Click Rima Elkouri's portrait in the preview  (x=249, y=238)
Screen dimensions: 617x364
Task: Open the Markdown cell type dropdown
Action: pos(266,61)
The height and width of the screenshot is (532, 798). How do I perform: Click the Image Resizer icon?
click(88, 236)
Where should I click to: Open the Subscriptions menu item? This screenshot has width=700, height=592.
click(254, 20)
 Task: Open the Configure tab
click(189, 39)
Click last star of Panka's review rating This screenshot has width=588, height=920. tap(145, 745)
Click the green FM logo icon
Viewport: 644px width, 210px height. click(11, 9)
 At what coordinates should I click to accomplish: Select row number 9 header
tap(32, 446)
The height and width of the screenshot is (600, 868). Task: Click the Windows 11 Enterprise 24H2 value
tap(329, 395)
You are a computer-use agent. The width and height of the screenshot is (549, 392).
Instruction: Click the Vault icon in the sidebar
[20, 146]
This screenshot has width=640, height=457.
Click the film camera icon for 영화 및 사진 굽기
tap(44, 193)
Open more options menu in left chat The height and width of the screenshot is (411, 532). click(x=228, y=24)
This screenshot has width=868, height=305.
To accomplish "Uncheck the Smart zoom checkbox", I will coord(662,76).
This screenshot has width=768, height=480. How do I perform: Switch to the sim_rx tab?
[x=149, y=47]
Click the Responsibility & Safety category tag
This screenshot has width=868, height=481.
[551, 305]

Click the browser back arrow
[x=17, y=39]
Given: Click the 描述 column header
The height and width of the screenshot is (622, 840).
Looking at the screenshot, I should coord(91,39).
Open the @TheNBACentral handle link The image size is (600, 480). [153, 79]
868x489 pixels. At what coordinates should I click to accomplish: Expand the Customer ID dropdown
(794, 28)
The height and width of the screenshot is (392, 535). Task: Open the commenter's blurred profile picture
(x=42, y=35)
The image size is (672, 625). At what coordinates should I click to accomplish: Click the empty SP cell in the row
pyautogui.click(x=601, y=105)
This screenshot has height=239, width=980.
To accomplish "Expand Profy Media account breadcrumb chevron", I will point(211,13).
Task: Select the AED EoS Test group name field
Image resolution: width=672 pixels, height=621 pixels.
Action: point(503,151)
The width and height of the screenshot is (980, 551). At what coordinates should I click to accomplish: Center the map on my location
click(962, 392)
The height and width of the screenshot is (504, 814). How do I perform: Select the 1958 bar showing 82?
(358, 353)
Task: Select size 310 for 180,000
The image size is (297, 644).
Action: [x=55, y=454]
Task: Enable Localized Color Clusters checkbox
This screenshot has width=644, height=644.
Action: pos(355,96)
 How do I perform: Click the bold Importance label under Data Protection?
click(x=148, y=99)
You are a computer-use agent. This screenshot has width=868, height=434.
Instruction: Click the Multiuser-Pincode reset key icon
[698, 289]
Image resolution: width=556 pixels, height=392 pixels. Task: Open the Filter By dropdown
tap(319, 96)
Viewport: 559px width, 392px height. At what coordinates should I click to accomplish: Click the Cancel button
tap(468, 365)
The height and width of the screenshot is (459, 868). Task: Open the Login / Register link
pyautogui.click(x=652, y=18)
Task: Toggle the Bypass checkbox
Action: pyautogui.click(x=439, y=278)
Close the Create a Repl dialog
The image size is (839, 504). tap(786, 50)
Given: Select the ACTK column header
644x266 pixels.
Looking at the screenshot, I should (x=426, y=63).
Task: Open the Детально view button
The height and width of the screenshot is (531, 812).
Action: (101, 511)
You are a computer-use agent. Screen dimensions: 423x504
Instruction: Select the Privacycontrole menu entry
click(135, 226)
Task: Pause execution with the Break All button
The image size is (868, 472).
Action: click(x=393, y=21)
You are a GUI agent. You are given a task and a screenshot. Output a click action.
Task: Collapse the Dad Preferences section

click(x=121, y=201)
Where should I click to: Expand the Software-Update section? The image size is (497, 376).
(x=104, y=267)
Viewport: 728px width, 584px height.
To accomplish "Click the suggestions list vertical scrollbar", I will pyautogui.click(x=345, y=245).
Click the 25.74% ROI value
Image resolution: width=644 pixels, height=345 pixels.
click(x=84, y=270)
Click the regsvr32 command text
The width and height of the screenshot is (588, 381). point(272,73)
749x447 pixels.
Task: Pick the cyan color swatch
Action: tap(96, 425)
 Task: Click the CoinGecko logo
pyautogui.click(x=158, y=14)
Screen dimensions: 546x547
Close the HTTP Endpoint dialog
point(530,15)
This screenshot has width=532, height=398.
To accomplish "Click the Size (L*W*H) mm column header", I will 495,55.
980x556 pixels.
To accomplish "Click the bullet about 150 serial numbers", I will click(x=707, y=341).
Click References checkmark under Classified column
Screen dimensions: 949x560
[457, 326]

........

**What this task involves**
All entries above need to be copied verbatim.

**Response for this exercise**
Click Rima Elkouri's portrait in the preview  (x=249, y=238)
Screen dimensions: 617x364
Task: Open the Markdown cell type dropdown
Action: pos(266,61)
The height and width of the screenshot is (532, 798). How do I perform: Click the Image Resizer icon?
click(88, 236)
Where should I click to: Open the Subscriptions menu item? This screenshot has width=700, height=592.
click(254, 20)
 Task: Open the Configure tab
click(189, 39)
Click last star of Panka's review rating This screenshot has width=588, height=920. tap(145, 745)
Click the green FM logo icon
Viewport: 644px width, 210px height. click(11, 9)
 At what coordinates should I click to accomplish: Select row number 9 header
tap(32, 446)
The height and width of the screenshot is (600, 868). Task: Click the Windows 11 Enterprise 24H2 value
tap(329, 395)
You are a computer-use agent. The width and height of the screenshot is (549, 392).
Instruction: Click the Vault icon in the sidebar
[20, 146]
This screenshot has width=640, height=457.
Click the film camera icon for 영화 및 사진 굽기
tap(44, 193)
Open more options menu in left chat The height and width of the screenshot is (411, 532). click(x=228, y=24)
This screenshot has width=868, height=305.
To accomplish "Uncheck the Smart zoom checkbox", I will coord(662,76).
This screenshot has width=768, height=480. How do I perform: Switch to the sim_rx tab?
[x=149, y=47]
Click the Responsibility & Safety category tag
This screenshot has width=868, height=481.
[551, 305]

Click the browser back arrow
[x=17, y=39]
Given: Click the 描述 column header
The height and width of the screenshot is (622, 840).
Looking at the screenshot, I should coord(91,39).
Open the @TheNBACentral handle link The image size is (600, 480). [153, 79]
868x489 pixels. At what coordinates should I click to accomplish: Expand the Customer ID dropdown
(794, 28)
The height and width of the screenshot is (392, 535). Task: Open the commenter's blurred profile picture
(x=42, y=35)
The image size is (672, 625). At what coordinates should I click to accomplish: Click the empty SP cell in the row
pyautogui.click(x=601, y=105)
This screenshot has height=239, width=980.
To accomplish "Expand Profy Media account breadcrumb chevron", I will point(211,13).
Task: Select the AED EoS Test group name field
Image resolution: width=672 pixels, height=621 pixels.
Action: point(503,151)
The width and height of the screenshot is (980, 551). At what coordinates should I click to accomplish: Center the map on my location
click(962, 392)
The height and width of the screenshot is (504, 814). How do I perform: Select the 1958 bar showing 82?
(358, 353)
Task: Select size 310 for 180,000
The image size is (297, 644).
Action: [x=55, y=454]
Task: Enable Localized Color Clusters checkbox
This screenshot has width=644, height=644.
Action: pos(355,96)
 How do I perform: Click the bold Importance label under Data Protection?
click(x=148, y=99)
You are a computer-use agent. This screenshot has width=868, height=434.
Instruction: Click the Multiuser-Pincode reset key icon
[698, 289]
Image resolution: width=556 pixels, height=392 pixels. Task: Open the Filter By dropdown
tap(319, 96)
Viewport: 559px width, 392px height. At what coordinates should I click to accomplish: Click the Cancel button
tap(468, 365)
The height and width of the screenshot is (459, 868). Task: Open the Login / Register link
pyautogui.click(x=652, y=18)
Task: Toggle the Bypass checkbox
Action: pyautogui.click(x=439, y=278)
Close the Create a Repl dialog
The image size is (839, 504). tap(786, 50)
Given: Select the ACTK column header
644x266 pixels.
Looking at the screenshot, I should (x=426, y=63).
Task: Open the Детально view button
The height and width of the screenshot is (531, 812).
Action: (101, 511)
You are a computer-use agent. Screen dimensions: 423x504
Instruction: Select the Privacycontrole menu entry
click(135, 226)
Task: Pause execution with the Break All button
The image size is (868, 472).
Action: click(x=393, y=21)
You are a GUI agent. You are given a task and a screenshot. Output a click action.
Task: Collapse the Dad Preferences section

click(x=121, y=201)
Where should I click to: Expand the Software-Update section? The image size is (497, 376).
(x=104, y=267)
Viewport: 728px width, 584px height.
To accomplish "Click the suggestions list vertical scrollbar", I will pyautogui.click(x=345, y=245).
Click the 25.74% ROI value
Image resolution: width=644 pixels, height=345 pixels.
click(x=84, y=270)
Click the regsvr32 command text
The width and height of the screenshot is (588, 381). point(272,73)
749x447 pixels.
Task: Pick the cyan color swatch
Action: tap(96, 425)
 Task: Click the CoinGecko logo
pyautogui.click(x=158, y=14)
Screen dimensions: 546x547
Close the HTTP Endpoint dialog
point(530,15)
This screenshot has width=532, height=398.
To accomplish "Click the Size (L*W*H) mm column header", I will 495,55.
980x556 pixels.
To accomplish "Click the bullet about 150 serial numbers", I will click(x=707, y=341).
Click References checkmark under Classified column
Screen dimensions: 949x560
[457, 326]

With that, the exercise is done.